>> Start Extracted entries

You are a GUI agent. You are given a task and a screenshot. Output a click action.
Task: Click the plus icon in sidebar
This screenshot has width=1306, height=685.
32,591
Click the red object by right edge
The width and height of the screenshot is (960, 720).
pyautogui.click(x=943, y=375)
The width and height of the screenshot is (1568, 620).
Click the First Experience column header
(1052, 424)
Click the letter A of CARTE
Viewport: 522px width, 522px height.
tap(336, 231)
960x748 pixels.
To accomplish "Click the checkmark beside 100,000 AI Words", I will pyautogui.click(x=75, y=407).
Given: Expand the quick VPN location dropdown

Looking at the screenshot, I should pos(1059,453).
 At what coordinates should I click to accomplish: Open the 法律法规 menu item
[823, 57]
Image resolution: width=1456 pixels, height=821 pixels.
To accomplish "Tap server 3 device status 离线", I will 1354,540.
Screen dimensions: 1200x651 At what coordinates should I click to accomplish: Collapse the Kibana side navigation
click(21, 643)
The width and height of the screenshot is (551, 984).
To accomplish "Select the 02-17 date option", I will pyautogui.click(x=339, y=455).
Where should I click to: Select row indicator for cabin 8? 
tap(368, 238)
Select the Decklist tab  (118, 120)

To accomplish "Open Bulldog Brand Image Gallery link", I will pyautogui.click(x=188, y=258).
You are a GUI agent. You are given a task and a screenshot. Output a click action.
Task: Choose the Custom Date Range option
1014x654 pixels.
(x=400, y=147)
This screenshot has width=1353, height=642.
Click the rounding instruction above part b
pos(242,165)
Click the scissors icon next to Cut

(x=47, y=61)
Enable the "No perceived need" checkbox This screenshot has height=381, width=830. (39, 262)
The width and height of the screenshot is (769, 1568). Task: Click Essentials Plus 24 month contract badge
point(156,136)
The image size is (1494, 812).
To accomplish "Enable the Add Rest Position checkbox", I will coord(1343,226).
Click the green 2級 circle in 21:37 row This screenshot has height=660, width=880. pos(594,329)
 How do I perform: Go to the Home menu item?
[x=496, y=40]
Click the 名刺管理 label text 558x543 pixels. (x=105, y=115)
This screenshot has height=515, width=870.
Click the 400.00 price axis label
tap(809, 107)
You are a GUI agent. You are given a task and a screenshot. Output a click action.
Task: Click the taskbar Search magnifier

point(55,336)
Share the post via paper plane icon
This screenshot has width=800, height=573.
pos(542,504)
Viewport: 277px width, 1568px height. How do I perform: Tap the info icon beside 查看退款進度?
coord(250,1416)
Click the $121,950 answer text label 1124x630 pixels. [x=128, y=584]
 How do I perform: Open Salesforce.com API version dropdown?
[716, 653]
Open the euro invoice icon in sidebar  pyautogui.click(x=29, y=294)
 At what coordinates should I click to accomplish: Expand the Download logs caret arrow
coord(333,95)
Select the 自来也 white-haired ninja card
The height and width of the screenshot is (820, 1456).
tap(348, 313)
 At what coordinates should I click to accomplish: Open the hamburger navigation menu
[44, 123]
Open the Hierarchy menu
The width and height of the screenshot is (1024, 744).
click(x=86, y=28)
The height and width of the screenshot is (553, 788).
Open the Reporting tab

>> End Extracted entries

Stated task:
Return the records above line for line, unchanged.

Exercise answer:
You are a GUI agent. You are given a task and a screenshot. Output a click action.
Task: Click the plus icon in sidebar
This screenshot has width=1306, height=685.
32,591
Click the red object by right edge
The width and height of the screenshot is (960, 720).
pyautogui.click(x=943, y=375)
The width and height of the screenshot is (1568, 620).
Click the First Experience column header
(1052, 424)
Click the letter A of CARTE
Viewport: 522px width, 522px height.
tap(336, 231)
960x748 pixels.
To accomplish "Click the checkmark beside 100,000 AI Words", I will pyautogui.click(x=75, y=407).
Given: Expand the quick VPN location dropdown

Looking at the screenshot, I should pos(1059,453).
 At what coordinates should I click to accomplish: Open the 法律法规 menu item
[823, 57]
Image resolution: width=1456 pixels, height=821 pixels.
To accomplish "Tap server 3 device status 离线", I will 1354,540.
Screen dimensions: 1200x651 At what coordinates should I click to accomplish: Collapse the Kibana side navigation
click(21, 643)
The width and height of the screenshot is (551, 984).
To accomplish "Select the 02-17 date option", I will pyautogui.click(x=339, y=455).
Where should I click to: Select row indicator for cabin 8? 
tap(368, 238)
Select the Decklist tab  (118, 120)

To accomplish "Open Bulldog Brand Image Gallery link", I will pyautogui.click(x=188, y=258).
You are a GUI agent. You are given a task and a screenshot. Output a click action.
Task: Choose the Custom Date Range option
1014x654 pixels.
(x=400, y=147)
This screenshot has width=1353, height=642.
Click the rounding instruction above part b
pos(242,165)
Click the scissors icon next to Cut

(x=47, y=61)
Enable the "No perceived need" checkbox This screenshot has height=381, width=830. (39, 262)
The width and height of the screenshot is (769, 1568). Task: Click Essentials Plus 24 month contract badge
point(156,136)
The image size is (1494, 812).
To accomplish "Enable the Add Rest Position checkbox", I will coord(1343,226).
Click the green 2級 circle in 21:37 row This screenshot has height=660, width=880. pos(594,329)
 How do I perform: Go to the Home menu item?
[x=496, y=40]
Click the 名刺管理 label text 558x543 pixels. (x=105, y=115)
This screenshot has height=515, width=870.
Click the 400.00 price axis label
tap(809, 107)
You are a GUI agent. You are given a task and a screenshot. Output a click action.
Task: Click the taskbar Search magnifier

point(55,336)
Share the post via paper plane icon
This screenshot has width=800, height=573.
pos(542,504)
Viewport: 277px width, 1568px height. How do I perform: Tap the info icon beside 查看退款進度?
coord(250,1416)
Click the $121,950 answer text label 1124x630 pixels. [x=128, y=584]
 How do I perform: Open Salesforce.com API version dropdown?
[716, 653]
Open the euro invoice icon in sidebar  pyautogui.click(x=29, y=294)
 At what coordinates should I click to accomplish: Expand the Download logs caret arrow
coord(333,95)
Select the 自来也 white-haired ninja card
The height and width of the screenshot is (820, 1456).
tap(348, 313)
 At what coordinates should I click to accomplish: Open the hamburger navigation menu
[44, 123]
Open the Hierarchy menu
The width and height of the screenshot is (1024, 744).
click(x=86, y=28)
The height and width of the screenshot is (553, 788).
Open the Reporting tab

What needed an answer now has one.